Das einzige Thema aber, das die Medien derzeit an der Linken interessiert, ist der Modus ihrer Selbstzerstörung. Die Frage ist nicht mehr, ob sich die Partei spalten wird, sondern nur noch wann. 2022 eskalierte der Lagerkampf in der Partei entlang der Frage, wie man es mit Russland halten solle, in den vergangenen Wochen wurden entscheidende Weichen gestellt: Sahra Wagenknecht hat angekündigt, nicht mehr für die Partei zu kandidieren, und dass sie bis Jahresende entscheiden will, ob sie eine eigene Partei gründet. Seitdem ist kein Halten mehr. Aus dem Parteiestablishment tönt es von Tag zu Tag lauter: Geh, und zwar je schneller, desto besser. Aber auch ein Bundestagsabgeordneter aus dem Wagenknecht-Lager sagt: „Mir fehlt die Fantasie, wie das wieder gut werden kann.“ 

„Viele von uns suchen schon einen neuen Job“

Für die Partei, 2007 durch die Verschmelzung der westdeutschen SPD-Abspaltung WASG und der SED-Nachfolgerin PDS entstanden, geht es gut zwei Jahre vor der Bundestagswahl um die Existenz: Im Parlament ist sie nur deshalb mit 39 Abgeordneten vertreten, weil die drei Linke-Politiker Gesine Lötzsch, Gregor Gysi und Sören Pellmann Direktmandate holten.

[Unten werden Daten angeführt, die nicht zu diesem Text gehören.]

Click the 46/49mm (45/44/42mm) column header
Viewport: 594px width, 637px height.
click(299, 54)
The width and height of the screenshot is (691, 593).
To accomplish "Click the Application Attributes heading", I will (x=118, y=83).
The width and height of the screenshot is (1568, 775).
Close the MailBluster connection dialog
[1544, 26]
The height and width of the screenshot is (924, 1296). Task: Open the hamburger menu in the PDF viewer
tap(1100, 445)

Aber selbst wenn diese Sonderklausel im Wahlrecht auch 2025 gelten sollte: Alles wird anders sein. Denn Gysi, Zugpferd und Pate der Partei, ist schon heute 75 Jahre alt und könnte nicht mehr antreten. Der Leipziger Pellmann steht treu an Wagenknechts Seite, nur Lötzsch könnte der Partei erhalten bleiben.

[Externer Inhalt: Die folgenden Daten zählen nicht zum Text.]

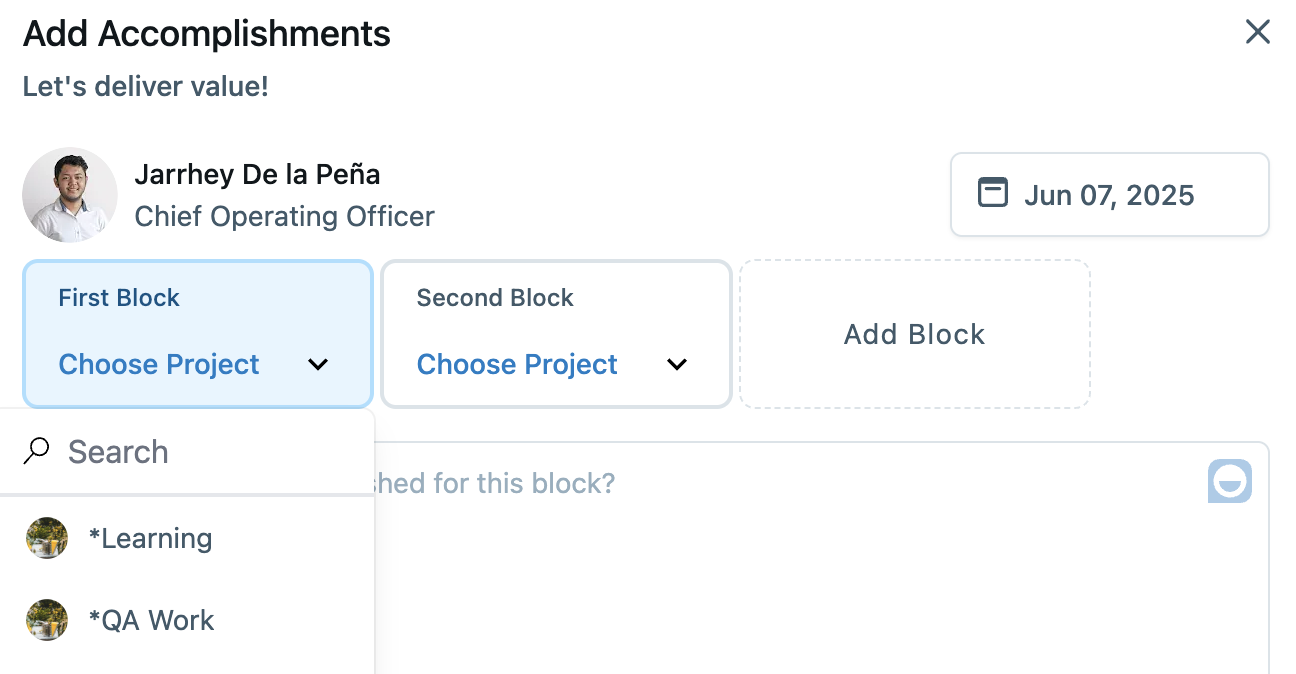This screenshot has height=674, width=1296.
Task: Click the *Learning project avatar icon
Action: pos(47,538)
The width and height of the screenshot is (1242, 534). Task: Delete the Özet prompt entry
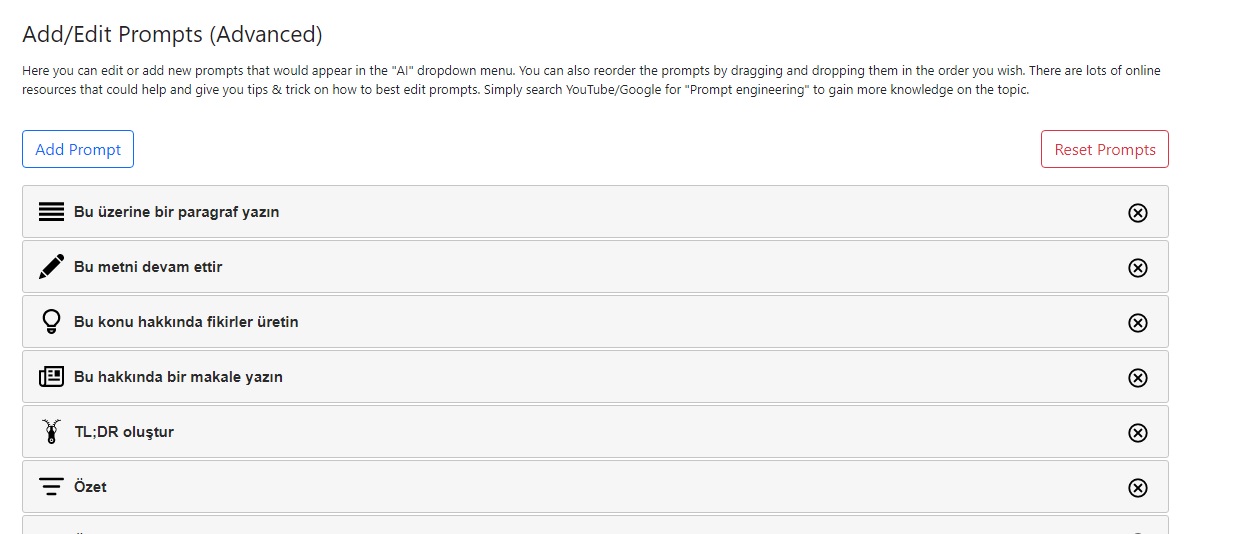pos(1138,487)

Der Zerfall wird in diesem Jahr beginnen, vermutlich mit dem Auszug von bis zu zehn Wagenknecht-Getreuen aus der Bundestagsfraktion – mit dramatischen Folgen: Mit weniger als 36 Abgeordneten verlöre die Linke ihren Fraktionsstatus, viel Geld für die Bezahlung von Mitarbeitern, die Möglichkeit, Gesetze einzubringen, und Rederechte. Als Ausweg könnten sich die beiden Überreste als „Gruppen“ anerkennen lassen, aber darüber müsste der Bundestag entscheiden. Im schlimmsten Fall blieben die 39 Abgeordneten als freie Radikale im Plenum erhalten. „Viele von uns haben es satt und suchen sich schon einen neuen Job“, sagt ein Fraktionsmitarbeiter.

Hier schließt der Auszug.